Extracted records:

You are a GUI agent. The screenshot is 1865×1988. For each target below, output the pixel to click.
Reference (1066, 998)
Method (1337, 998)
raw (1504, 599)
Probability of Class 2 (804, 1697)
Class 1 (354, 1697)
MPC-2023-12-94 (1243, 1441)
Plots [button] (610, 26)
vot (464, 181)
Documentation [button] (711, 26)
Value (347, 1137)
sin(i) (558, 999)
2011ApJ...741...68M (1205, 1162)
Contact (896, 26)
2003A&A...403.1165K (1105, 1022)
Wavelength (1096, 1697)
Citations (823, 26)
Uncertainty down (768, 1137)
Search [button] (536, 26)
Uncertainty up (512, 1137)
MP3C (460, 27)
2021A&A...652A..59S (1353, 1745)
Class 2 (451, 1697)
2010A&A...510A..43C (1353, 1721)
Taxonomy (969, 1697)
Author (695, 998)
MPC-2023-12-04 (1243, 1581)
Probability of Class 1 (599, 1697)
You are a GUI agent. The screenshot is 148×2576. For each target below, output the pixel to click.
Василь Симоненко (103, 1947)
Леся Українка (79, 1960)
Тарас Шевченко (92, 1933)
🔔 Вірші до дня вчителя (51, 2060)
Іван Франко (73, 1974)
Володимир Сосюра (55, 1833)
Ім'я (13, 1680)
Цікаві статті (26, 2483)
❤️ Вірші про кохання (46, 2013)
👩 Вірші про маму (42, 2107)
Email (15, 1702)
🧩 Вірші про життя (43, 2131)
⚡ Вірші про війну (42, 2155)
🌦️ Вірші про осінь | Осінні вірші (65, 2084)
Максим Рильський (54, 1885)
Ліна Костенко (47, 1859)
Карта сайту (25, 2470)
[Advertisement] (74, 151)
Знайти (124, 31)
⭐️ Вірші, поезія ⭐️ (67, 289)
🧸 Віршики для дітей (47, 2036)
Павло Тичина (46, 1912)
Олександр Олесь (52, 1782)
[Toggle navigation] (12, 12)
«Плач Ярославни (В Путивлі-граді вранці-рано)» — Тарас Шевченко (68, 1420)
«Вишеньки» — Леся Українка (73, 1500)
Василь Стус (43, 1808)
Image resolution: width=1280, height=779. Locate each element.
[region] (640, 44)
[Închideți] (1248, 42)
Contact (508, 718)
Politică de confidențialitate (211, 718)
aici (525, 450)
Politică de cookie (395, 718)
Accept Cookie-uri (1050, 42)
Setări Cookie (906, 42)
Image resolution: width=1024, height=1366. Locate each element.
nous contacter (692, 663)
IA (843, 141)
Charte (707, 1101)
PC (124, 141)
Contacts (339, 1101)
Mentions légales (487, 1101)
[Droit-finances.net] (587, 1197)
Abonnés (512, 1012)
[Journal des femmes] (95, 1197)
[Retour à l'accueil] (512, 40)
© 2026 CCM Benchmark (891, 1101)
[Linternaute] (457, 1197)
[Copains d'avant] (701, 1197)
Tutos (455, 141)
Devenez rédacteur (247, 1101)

Task instructions:
The records above should be restated word for word, please.

Solution to this exercise:
You are a GUI agent. The screenshot is 1865×1988. For each target below, output the pixel to click.
Reference (1066, 998)
Method (1337, 998)
raw (1504, 599)
Probability of Class 2 (804, 1697)
Class 1 (354, 1697)
MPC-2023-12-94 (1243, 1441)
Plots [button] (610, 26)
vot (464, 181)
Documentation [button] (711, 26)
Value (347, 1137)
sin(i) (558, 999)
2011ApJ...741...68M (1205, 1162)
Contact (896, 26)
2003A&A...403.1165K (1105, 1022)
Wavelength (1096, 1697)
Citations (823, 26)
Uncertainty down (768, 1137)
Search [button] (536, 26)
Uncertainty up (512, 1137)
MP3C (460, 27)
2021A&A...652A..59S (1353, 1745)
Class 2 (451, 1697)
2010A&A...510A..43C (1353, 1721)
Taxonomy (969, 1697)
Author (695, 998)
MPC-2023-12-04 (1243, 1581)
Probability of Class 1 (599, 1697)
You are a GUI agent. The screenshot is 148×2576. For each target below, output the pixel to click.
Василь Симоненко (103, 1947)
Леся Українка (79, 1960)
Тарас Шевченко (92, 1933)
🔔 Вірші до дня вчителя (51, 2060)
Іван Франко (73, 1974)
Володимир Сосюра (55, 1833)
Ім'я (13, 1680)
Цікаві статті (26, 2483)
❤️ Вірші про кохання (46, 2013)
👩 Вірші про маму (42, 2107)
Email (15, 1702)
🧩 Вірші про життя (43, 2131)
⚡ Вірші про війну (42, 2155)
🌦️ Вірші про осінь | Осінні вірші (65, 2084)
Максим Рильський (54, 1885)
Ліна Костенко (47, 1859)
Карта сайту (25, 2470)
[Advertisement] (74, 151)
Знайти (124, 31)
⭐️ Вірші, поезія ⭐️ (67, 289)
🧸 Віршики для дітей (47, 2036)
Павло Тичина (46, 1912)
Олександр Олесь (52, 1782)
[Toggle navigation] (12, 12)
«Плач Ярославни (В Путивлі-граді вранці-рано)» — Тарас Шевченко (68, 1420)
«Вишеньки» — Леся Українка (73, 1500)
Василь Стус (43, 1808)
Image resolution: width=1280, height=779. Locate each element.
[region] (640, 44)
[Închideți] (1248, 42)
Contact (508, 718)
Politică de confidențialitate (211, 718)
aici (525, 450)
Politică de cookie (395, 718)
Accept Cookie-uri (1050, 42)
Setări Cookie (906, 42)
Image resolution: width=1024, height=1366. Locate each element.
nous contacter (692, 663)
IA (843, 141)
Charte (707, 1101)
PC (124, 141)
Contacts (339, 1101)
Mentions légales (487, 1101)
[Droit-finances.net] (587, 1197)
Abonnés (512, 1012)
[Journal des femmes] (95, 1197)
[Retour à l'accueil] (512, 40)
© 2026 CCM Benchmark (891, 1101)
[Linternaute] (457, 1197)
[Copains d'avant] (701, 1197)
Tutos (455, 141)
Devenez rédacteur (247, 1101)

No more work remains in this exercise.